Отправить людей в лагерь означало бы ослабить – пусть даже ненадолго – полк, а неприятель мог начать атаку в любой момент. И Додд с нетерпением ждал этого момента, чтобы обрушить на англичан смертоносный шквал огня. Вот почему майор оставался в седле, каждую минуту привставая на стременах и пытаясь обнаружить признак приближающегося врага. Он видел британскую кавалерию, но она находилась слишком далеко, вне радиуса действия маратхской артиллерии. Что касается неприятельской пехоты, то она, скорее всего, атаковала на других участках. Додд слышал канонаду, видел поднимающиеся при каждом выстреле клубы серовато-белого дыма, но все это происходило намного южнее и никак не затрагивало его изнывающего в ожидании полка. Мало-помалу до майора стало доходить, что Уэлсли намеренно избегает атаковать Ассайе.
– Черт бы его побрал! – вслух выругался он.
– Мсье? – Капитан Жубер втянул голову в плечи, ожидая очередного выговора.
– Похоже, мы остались лишними, – пожаловался Додд. – Сражение идет без нас.
Капитан Жубер подумал, что такой поворот дела был бы не несчастьем, а скорее благословением. Француз давно откладывал часть скудного жалованья в надежде возвратиться со временем в Лион, так что невнимание Уэлсли его не только нисколько не смущало, но даже радовало. Чем дольше капитан оставался в Индии, тем сильнее его тянуло на родину, в Лион. Да и Симоне, рассуждал он, во Франции будет намного легче. Жаркий климат Индии, подозревал Жубер, влиял на нее не лучшим образом, пробуждая некие смутные желания, а вынужденное безделье вело к раздумьям, что никогда не идет женщине на пользу. Во Франции, как рассчитывал капитан, Симоне будет чем заняться: готовить, чинить одежду, ухаживать за садом, растить детей. Именно этим, по мнению Жубера, и положено заниматься женщине, и чем скорее он увезет Симону из Индии с ее соблазнами, тем лучше.

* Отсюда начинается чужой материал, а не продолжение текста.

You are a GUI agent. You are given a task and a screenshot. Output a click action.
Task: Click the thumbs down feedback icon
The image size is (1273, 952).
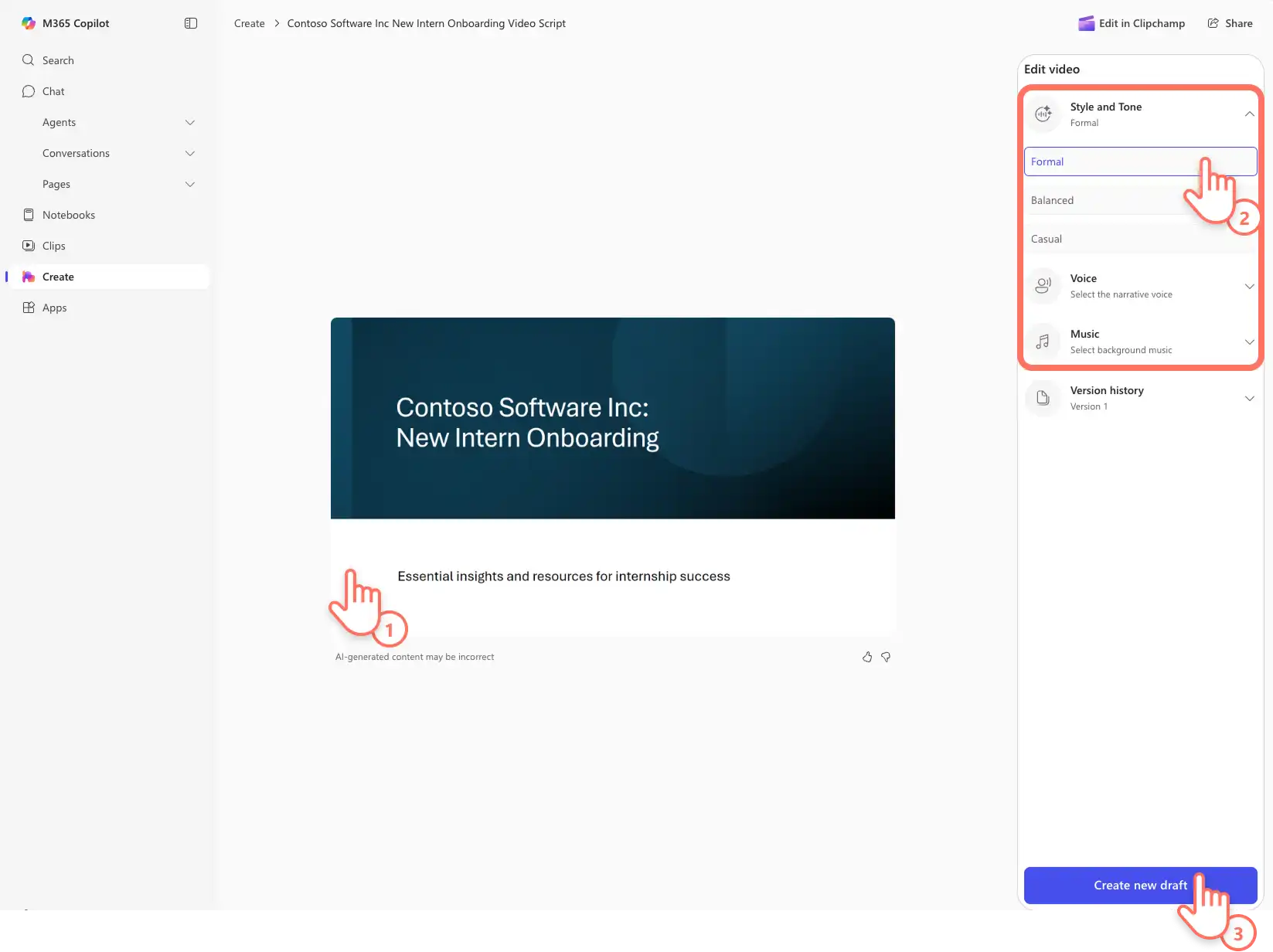(886, 657)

Привстав в очередной раз на стременах, Додд надолго приник к дешевой подзорной трубе.
– Семьдесят восьмой, – пробормотал он, опускаясь в седло.
Реплика майора оторвала Жубера от счастливых размышлений о доме, о покойной семейной жизни в милом Лионе, где его матушка помогала бы Симоне растить будущих наследников.
– Извините? Что, мсье?
– Семьдесят восьмой, – повторил Додд, и капитан, приподнявшись, увидел выходящий из ложбины на равнину перед позициями маратхов шотландский батальон. – И что, без всякой поддержки? – недоуменно добавил он, обращая вопрос самому себе, но никак не французу.
Майор уже начал было подумывать, что Малыш Уэлсли дал маху, но тут из ложбины стали выходить и сипаи. Атакующая шеренга выглядела безнадежно слабой, тонкой красной ленточкой, и Додд видел, как рвет ее пушечный огонь.
– Ну почему они наступают там, а не здесь? – обиженно воскликнул он.
– Они наступают и здесь, мсье, – возразил, указывая на восток, Жубер.
Додд резко повернулся, и лицо его просветлело.
– Слава богу, – негромко сказал он. – Дурачье!
Последнее замечание объяснялось тем, что неприятель двигался к позициям полка не шеренгой, а колоннами из нескольких полурот. Похоже, воспользовавшись для подхода оврагом, противник потерял ориентацию и слишком далеко отклонился от остальной части наступающей пехоты. Скорее всего, правый фланг врага задержался, и тот, кто командовал им, решил наверстать упущенное, перестроившись в колонну. Разумеется, непосредственно перед атакой британцы собирались развернуться в шеренгу, но пока никаких признаков этого маневра майор не наблюдал.